◆ **YOUR INSTRUCTIONS**
The records below are to be returned word for word, with pictures left out.

[Stored items]
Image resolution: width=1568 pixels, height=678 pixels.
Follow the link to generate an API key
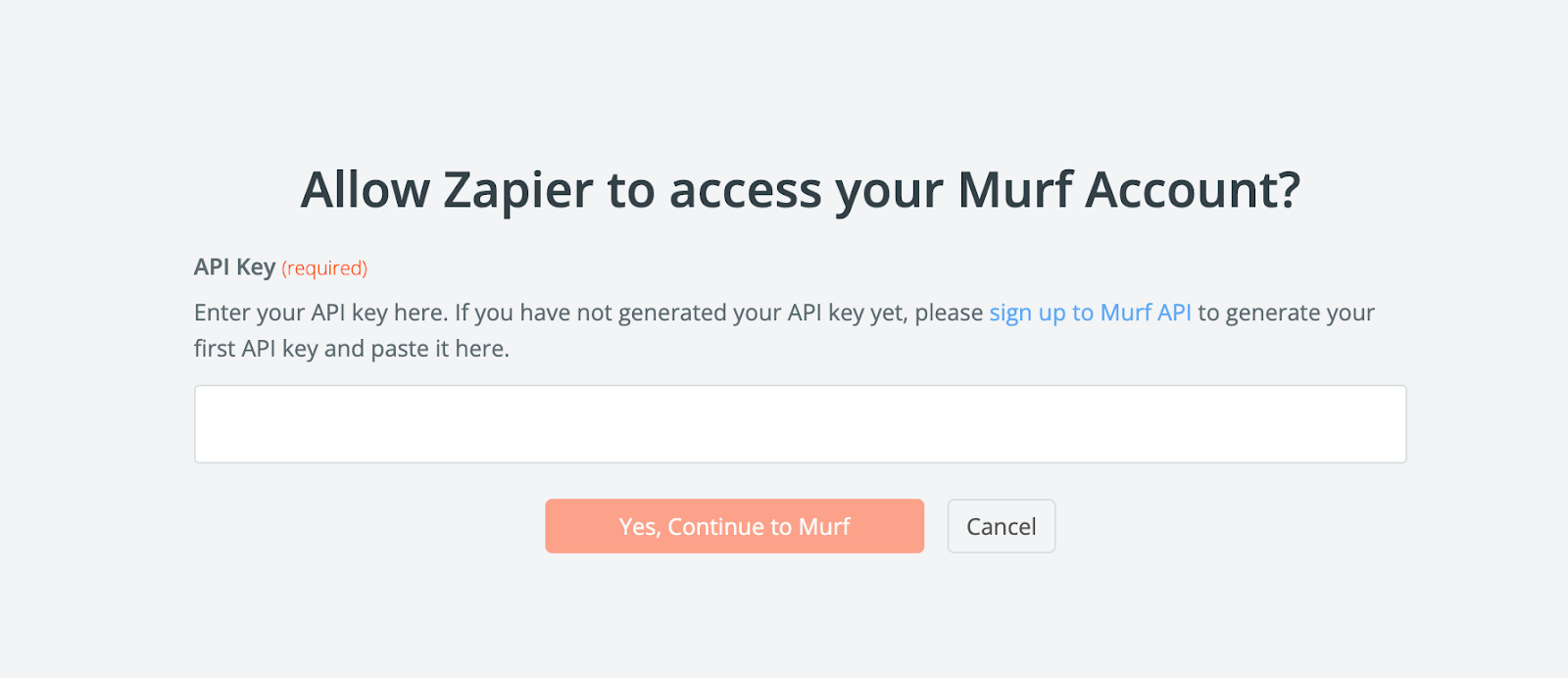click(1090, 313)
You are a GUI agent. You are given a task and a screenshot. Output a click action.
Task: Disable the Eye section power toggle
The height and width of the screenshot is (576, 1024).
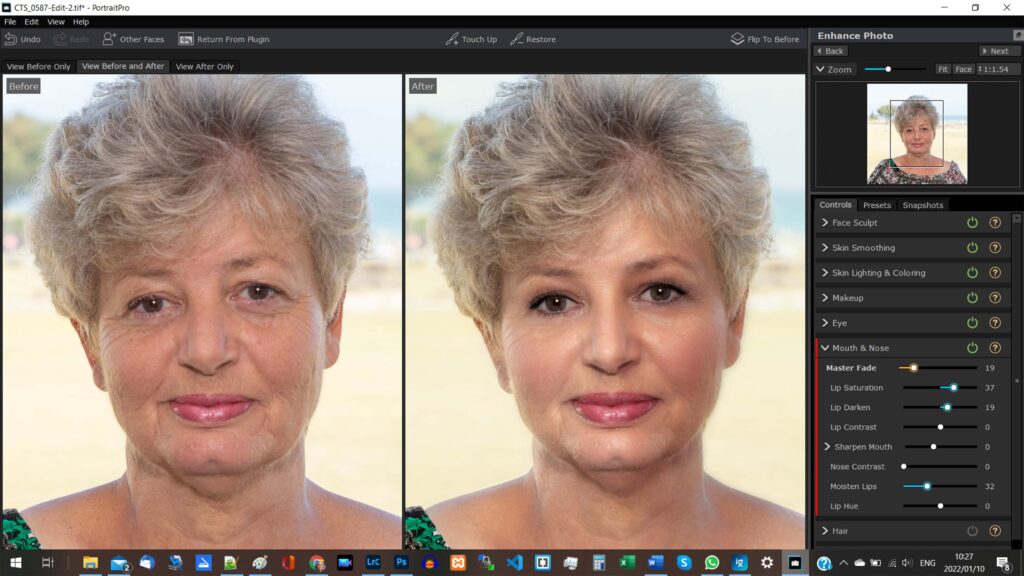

◆ **TASK OUTPUT**
Image resolution: width=1568 pixels, height=678 pixels.
Follow the link to generate an API key
click(1090, 313)
You are a GUI agent. You are given a task and a screenshot. Output a click action.
Task: Disable the Eye section power toggle
The height and width of the screenshot is (576, 1024).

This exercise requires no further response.